Given passage
━━━━

I was reminded of the “discharge” procedure in the ER when I read the recent article about doctors prescribing placebos.

A clarification was issued that by “placebos” including telling people to take OTC pain meds (such as motrin).

Unless you end up truly needing treatment through an ER, the discharge process involves waiting around for a few hours for someone to come in and tell you to rest, take motrin, and watch tv for a while.

I think once you are told you do not need emergency care, you should be able to sign a waiver and bolt. Of course, you can do that anyway. but it should be an official process.

Once my son had had a very bad cold for about a week. Then he developed a very strange rash in the middle of night. Won’t go into detail, but under all the circumstances, we debated and debated and finally decided, we’d better have it checked out considering his fever etc.

Get to the ER and it is packed to the rafters with kids with very bad colds. We finally get to check-in and I mention to the nurse, wow, it’s busy. She says, yes, it’ll be about six hour wait to even get taken in for vitals. I asked what was going on as she was looking my son over; she said, oh, this-—indicating the same thing that was going on with my son. I asked her if she’d seen this rash, she said yes. So I realized then that for sure the rash was related to the cold, not something else.

━━━━

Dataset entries
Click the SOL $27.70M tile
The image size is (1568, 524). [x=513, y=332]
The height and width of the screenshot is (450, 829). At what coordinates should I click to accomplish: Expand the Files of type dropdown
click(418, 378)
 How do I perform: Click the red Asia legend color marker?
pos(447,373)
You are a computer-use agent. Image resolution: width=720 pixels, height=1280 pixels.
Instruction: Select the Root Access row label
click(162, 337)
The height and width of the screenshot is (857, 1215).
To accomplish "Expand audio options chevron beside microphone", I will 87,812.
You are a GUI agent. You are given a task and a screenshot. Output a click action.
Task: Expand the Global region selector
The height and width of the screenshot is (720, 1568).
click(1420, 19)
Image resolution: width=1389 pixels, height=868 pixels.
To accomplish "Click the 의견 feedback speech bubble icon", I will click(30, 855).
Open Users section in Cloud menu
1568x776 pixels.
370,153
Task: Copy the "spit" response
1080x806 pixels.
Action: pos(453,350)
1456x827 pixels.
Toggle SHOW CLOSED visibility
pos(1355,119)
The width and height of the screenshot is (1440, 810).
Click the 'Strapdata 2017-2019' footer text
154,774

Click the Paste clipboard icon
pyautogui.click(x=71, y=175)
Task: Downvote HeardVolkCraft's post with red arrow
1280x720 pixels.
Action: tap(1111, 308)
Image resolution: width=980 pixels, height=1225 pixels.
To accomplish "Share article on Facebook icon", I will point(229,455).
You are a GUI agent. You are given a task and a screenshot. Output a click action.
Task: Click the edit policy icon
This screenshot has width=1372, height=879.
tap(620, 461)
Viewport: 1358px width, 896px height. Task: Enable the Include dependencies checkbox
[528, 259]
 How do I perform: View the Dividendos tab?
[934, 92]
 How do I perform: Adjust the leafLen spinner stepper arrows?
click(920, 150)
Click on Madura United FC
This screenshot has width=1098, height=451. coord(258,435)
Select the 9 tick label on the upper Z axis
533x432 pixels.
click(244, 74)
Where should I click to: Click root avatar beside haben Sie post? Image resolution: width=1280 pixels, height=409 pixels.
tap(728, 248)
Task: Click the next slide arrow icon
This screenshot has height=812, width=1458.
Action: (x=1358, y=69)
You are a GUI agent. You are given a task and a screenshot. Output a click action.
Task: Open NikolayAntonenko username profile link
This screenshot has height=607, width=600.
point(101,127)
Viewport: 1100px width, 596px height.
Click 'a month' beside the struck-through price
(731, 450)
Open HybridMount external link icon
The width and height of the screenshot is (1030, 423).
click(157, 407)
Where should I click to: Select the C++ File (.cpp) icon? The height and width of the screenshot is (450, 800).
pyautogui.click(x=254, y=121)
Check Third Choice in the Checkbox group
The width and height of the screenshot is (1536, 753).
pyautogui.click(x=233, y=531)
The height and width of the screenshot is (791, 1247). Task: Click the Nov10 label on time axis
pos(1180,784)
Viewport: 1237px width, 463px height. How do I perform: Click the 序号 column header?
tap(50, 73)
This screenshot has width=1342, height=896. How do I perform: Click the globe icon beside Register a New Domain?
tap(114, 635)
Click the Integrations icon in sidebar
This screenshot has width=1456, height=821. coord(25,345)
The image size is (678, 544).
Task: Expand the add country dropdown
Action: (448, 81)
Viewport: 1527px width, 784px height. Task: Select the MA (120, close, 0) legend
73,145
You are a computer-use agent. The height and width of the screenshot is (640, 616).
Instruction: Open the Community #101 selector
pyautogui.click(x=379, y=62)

━━━━

Task brief
Continue the piece about the emergency room discharge process, picking up after its final sentence.

Result for this exercise
I told the nurse that, based on that, we were going to go ahead and go home. She got rather worried. I told her I was only there to find out if my son had an “emergency.” Obviously, he didn’t. We’d continue to take care of him and, if he needed it, we’d take him to his regular doctor on Monday. I also said my son is actually quite sick and uncomfortable and the last thing he needs to do, if he doesn’t need to do it, is sit in a room with 100 other sick kids for many, many hours through the late night.

She sort of freaked, but I thanked her for her time, gathered up my children and left.

I think this should be encouraged for people who are confident on how to handle the situation so long as they know it is not a medical emergency.